The empty church was unresponsive.

Sesshoumaru smiled a dark smile. "Good. I'm glad you see things my way."

The demon reached into his coat. Withdrew from it a small jewel that gave off a faint pink glow, casting the dark confessional in rosy hues.

The same jewel that, five hundred years ago, he and the miko had finished together. The same jewel they had used to destroy Naraku; the one that had then vanished forever, its magic spent.

The same jewel that, earlier that day, a team of surgeons had removed from the side of a young Kagome. The jewel she believed to be a benign tumor. The one he had built a hospital, and gotten a medical license, and taken up practice as the Higurashi family doctor in order to get.

His hands were trembling.

"My father's greatest achievement was to cheat death.

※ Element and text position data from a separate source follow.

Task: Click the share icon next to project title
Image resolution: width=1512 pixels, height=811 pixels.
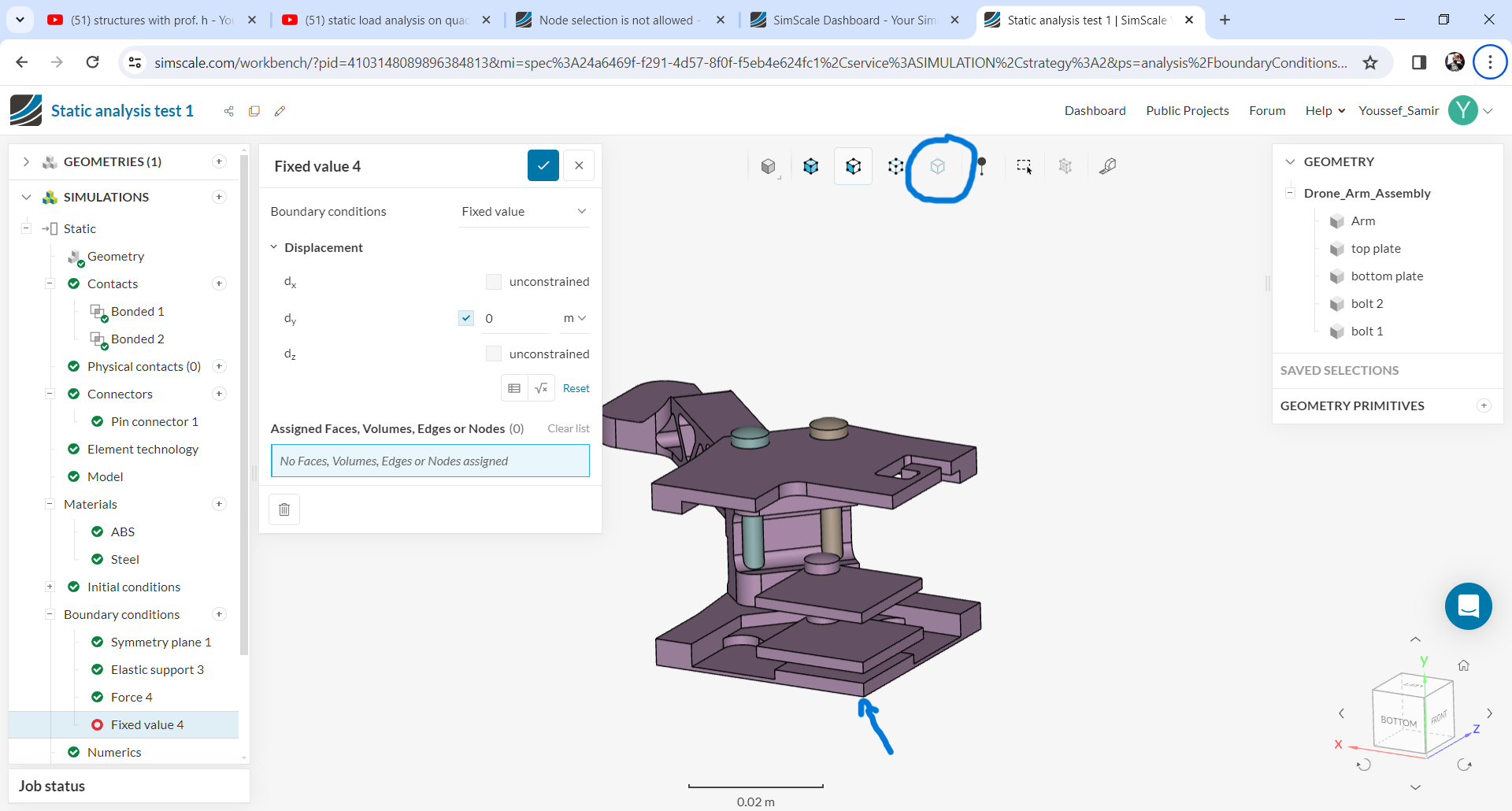Action: pyautogui.click(x=229, y=111)
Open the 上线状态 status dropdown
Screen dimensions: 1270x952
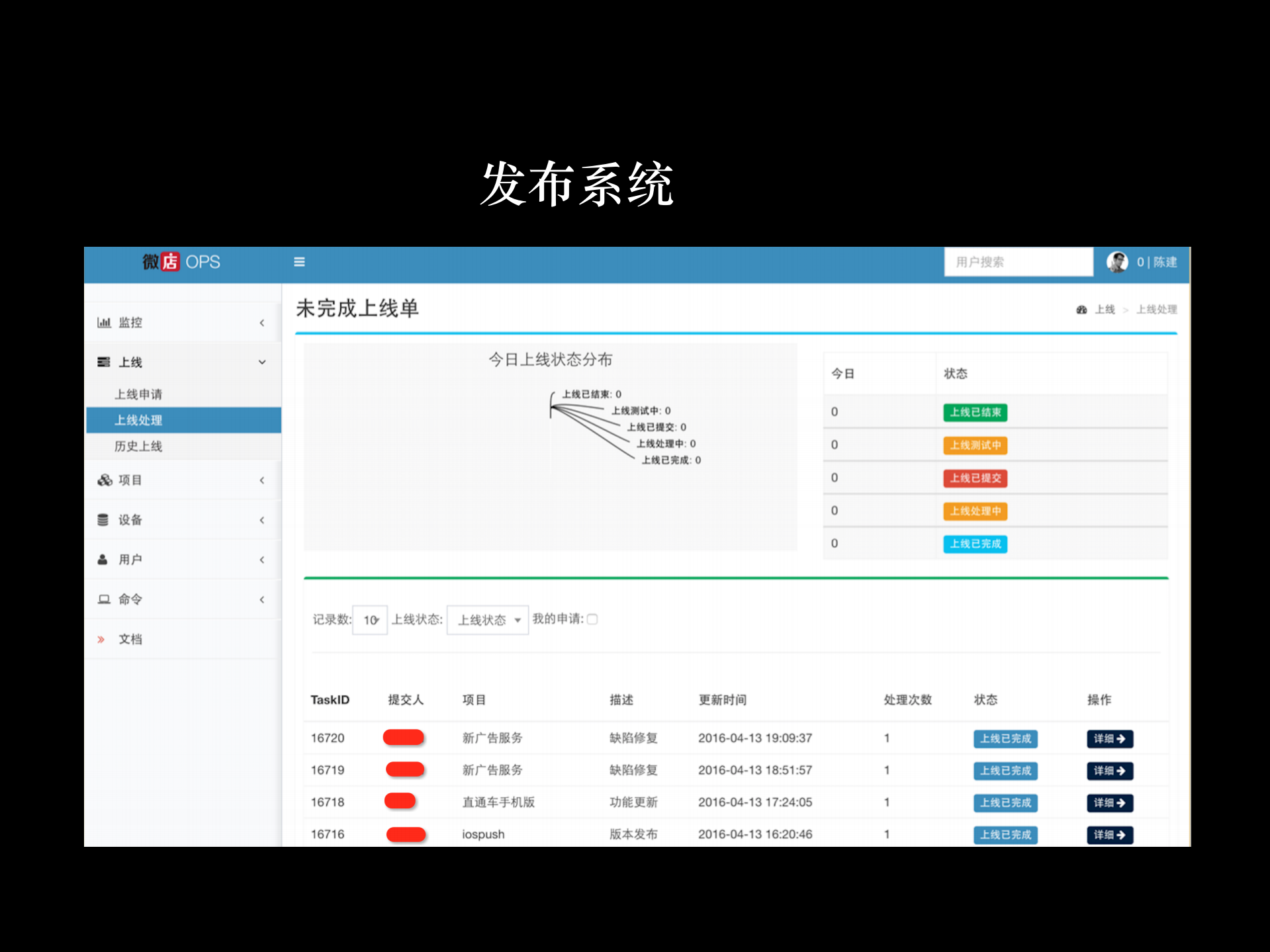(487, 619)
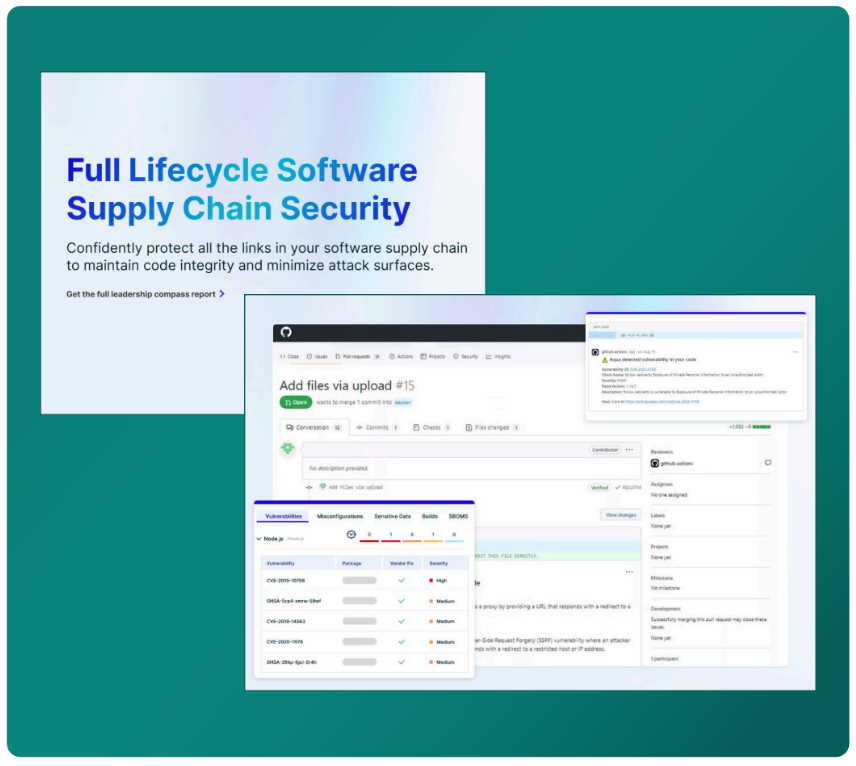Click the comment icon next to github-actions reviewer

(x=768, y=463)
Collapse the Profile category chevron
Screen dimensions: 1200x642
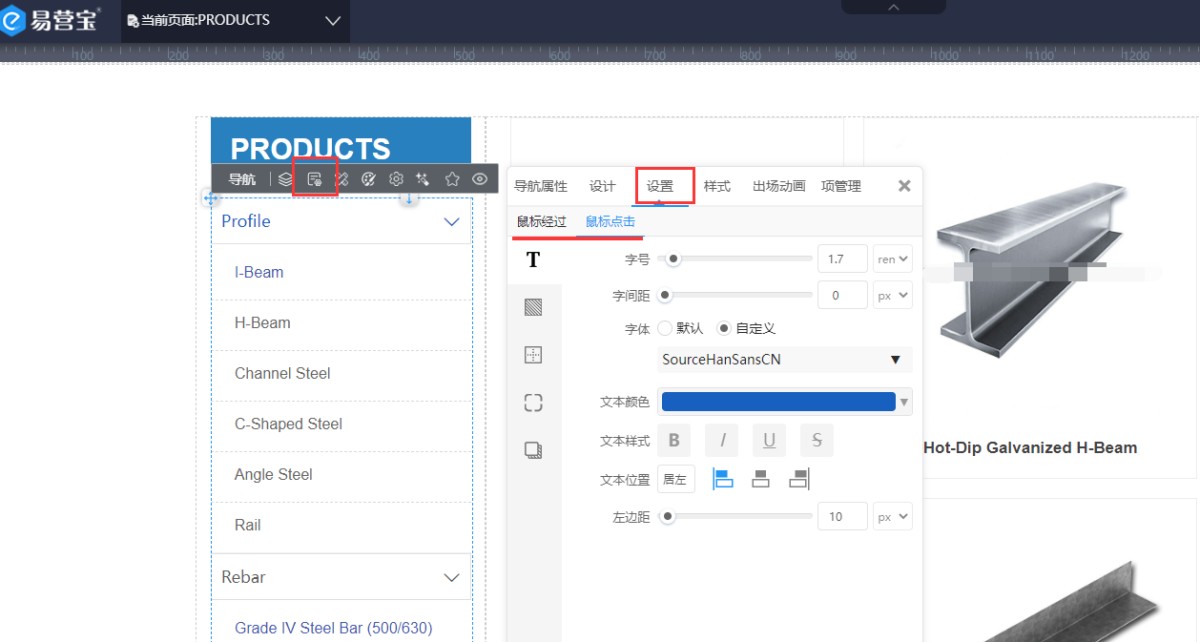(x=451, y=222)
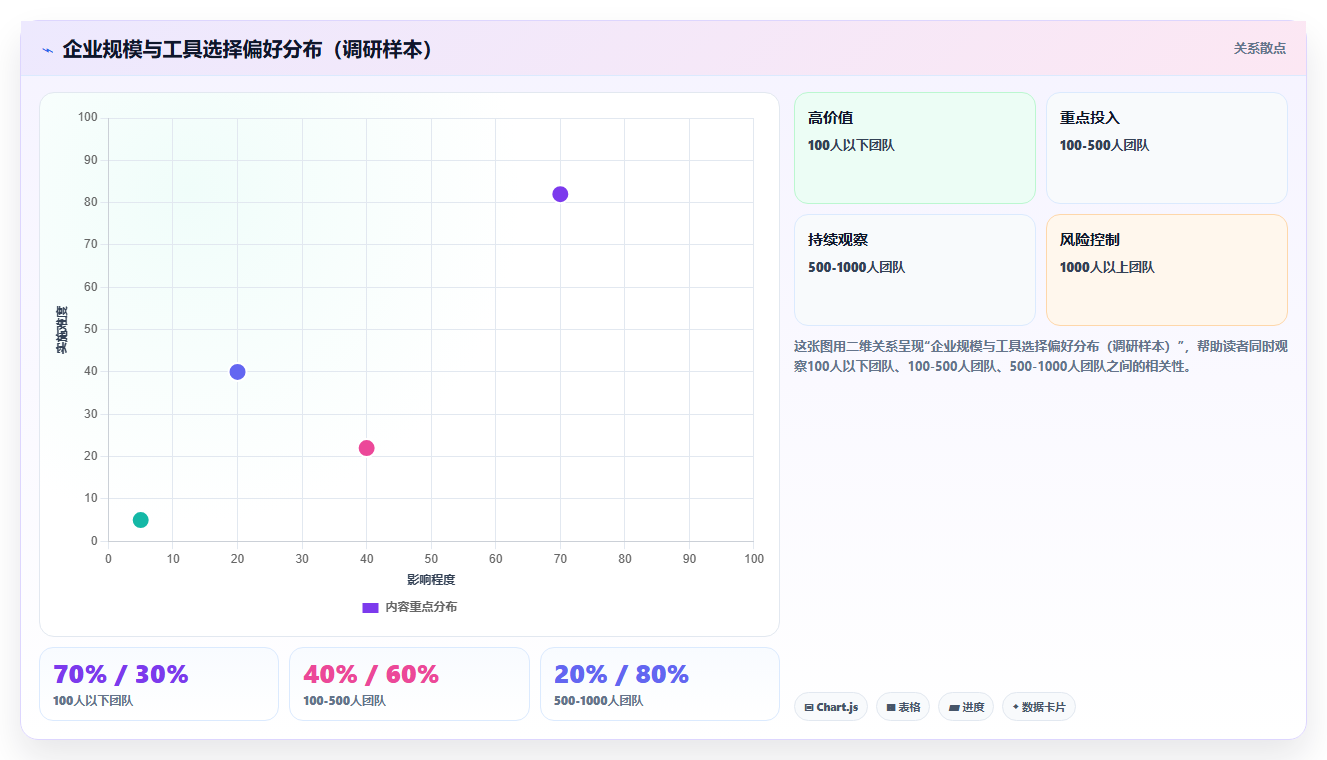Toggle the 内容重点分布 legend item

[409, 607]
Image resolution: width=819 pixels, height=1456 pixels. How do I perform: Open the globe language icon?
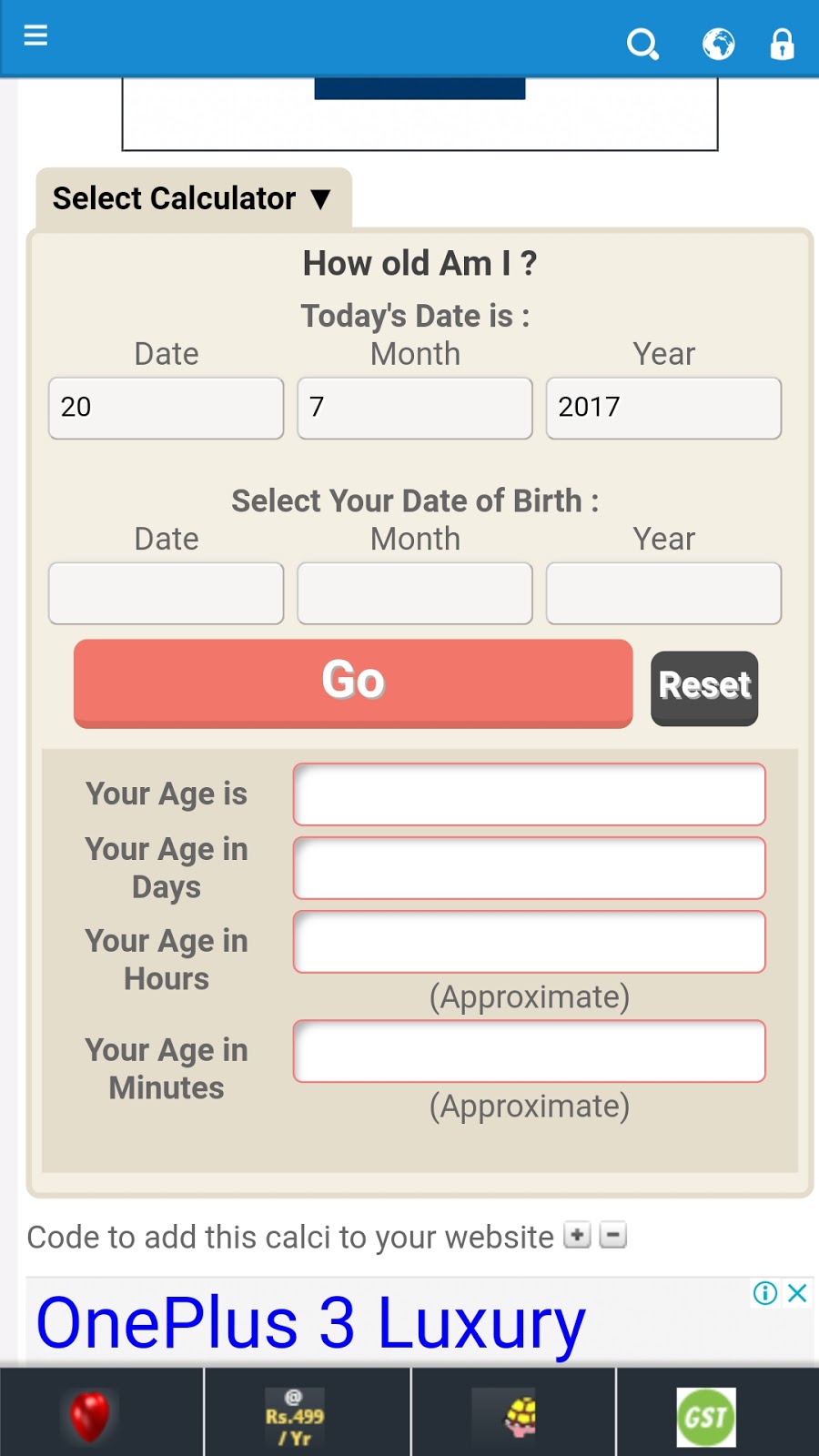tap(718, 44)
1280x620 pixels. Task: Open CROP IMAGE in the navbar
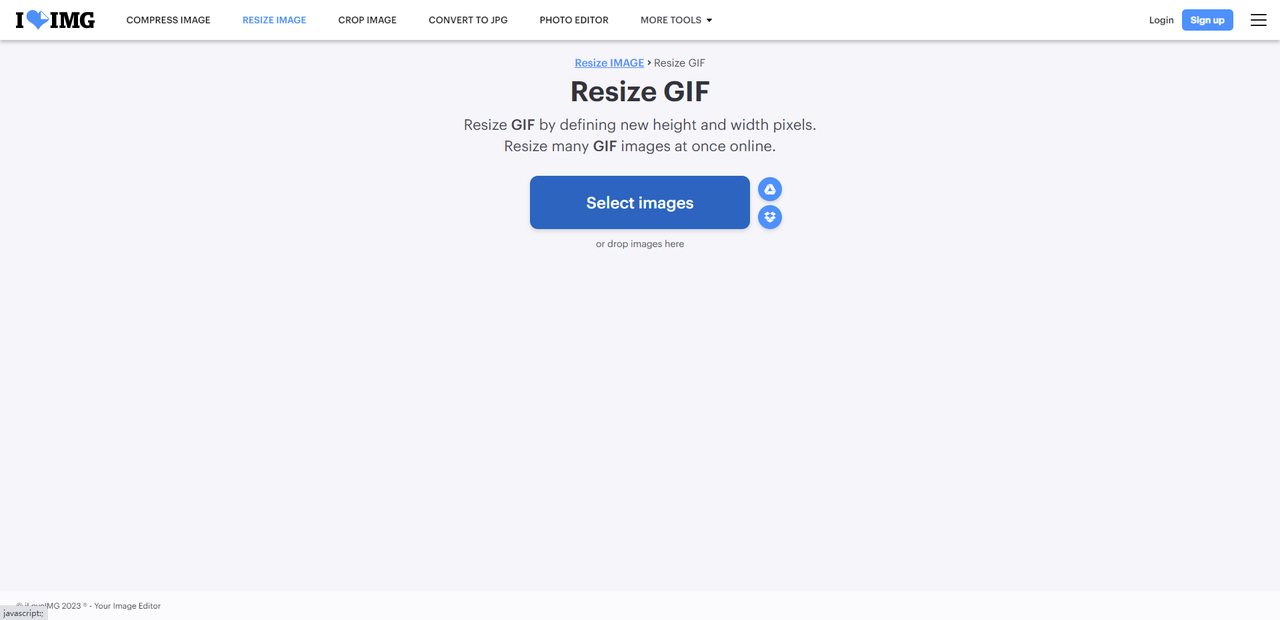pos(367,20)
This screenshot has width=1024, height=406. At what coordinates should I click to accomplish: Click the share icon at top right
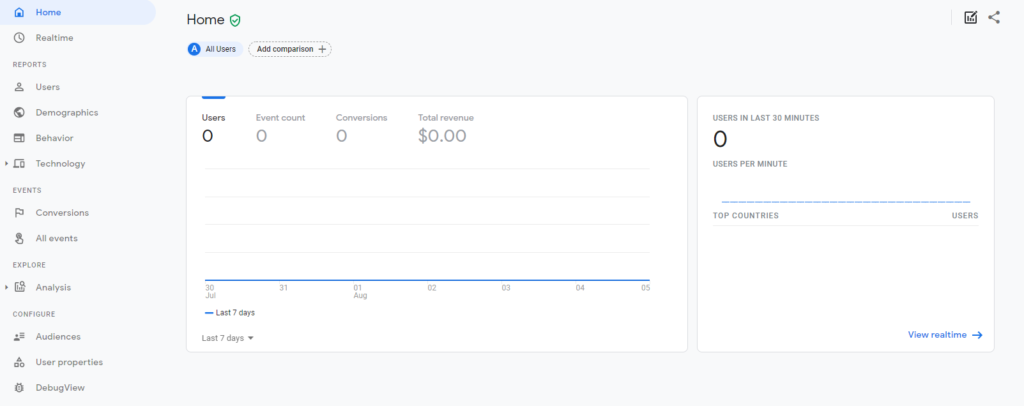click(x=994, y=18)
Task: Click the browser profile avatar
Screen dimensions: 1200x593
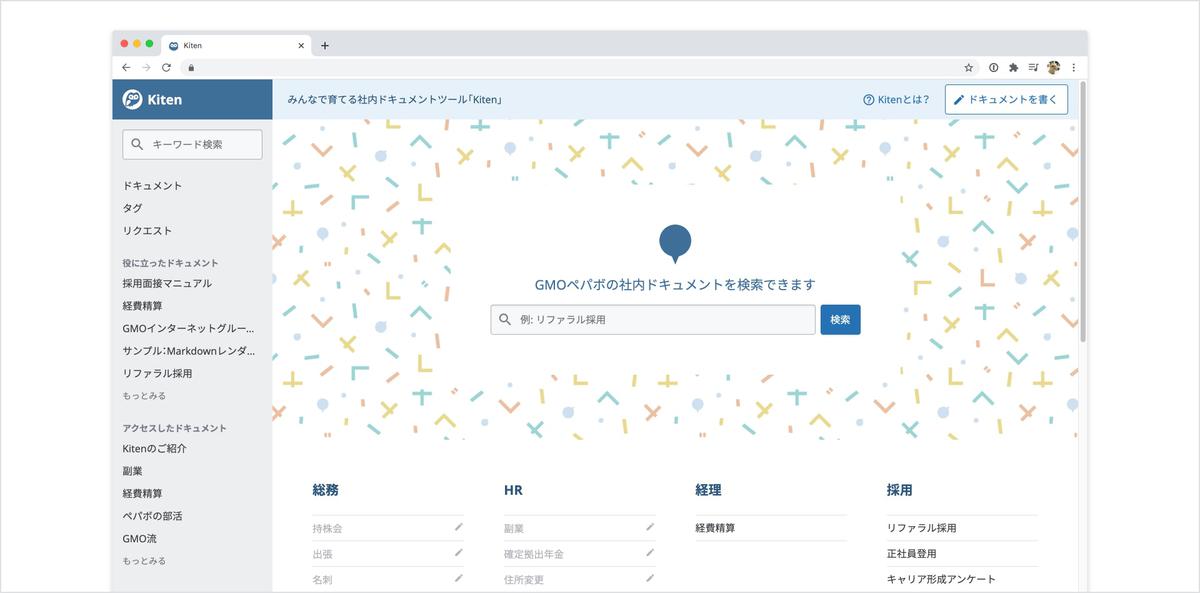Action: (1054, 67)
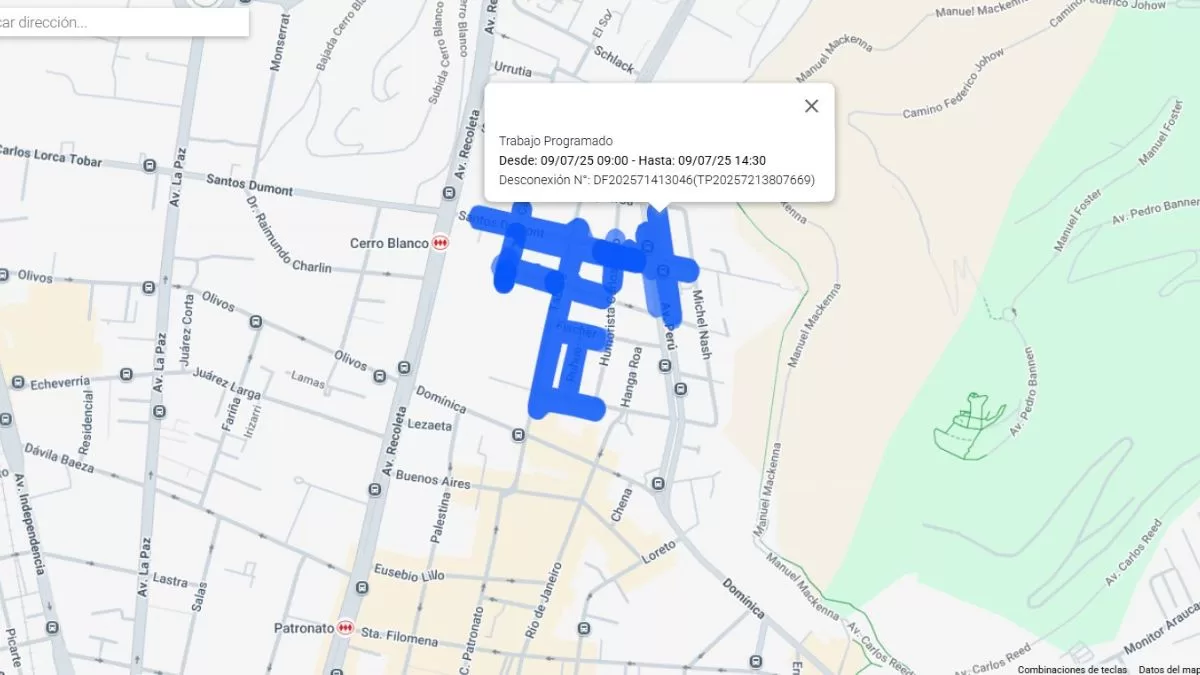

For her, I shall defeat time." He brushed his lips against the jewel in a solemn kiss. "Only for you, Kagome."

He shut his eyes for a minute, and when he opened them again he held the jewel aloft for inspection. "They say the jewel is only for selfless wishes. Fortunately, I am not making a wish." He gave a slow, slow grin. "I am making a command."

The Shikon pulsed, as if rising to the challenge. There was a brief, violent struggle as the jewel raged for control before it was smothered beneath incredible force. A force that dominated and demanded.

Bent to Sesshoumaru's crushing will, the glow stoked into a blaze.

His grin grew feral, white fangs showing. "Time be damned."

His snowy hair rose around him, whipped back as the wind of his power rose, youki crackling in the air, and the jewel flared brighter and brighter, incandescent, a tiny pure sun. White light streamed out the stained glass windows.

The air began shuddering.

Fracturing.

"The miko is mine," he said, breathing in the light. "You cannot have her."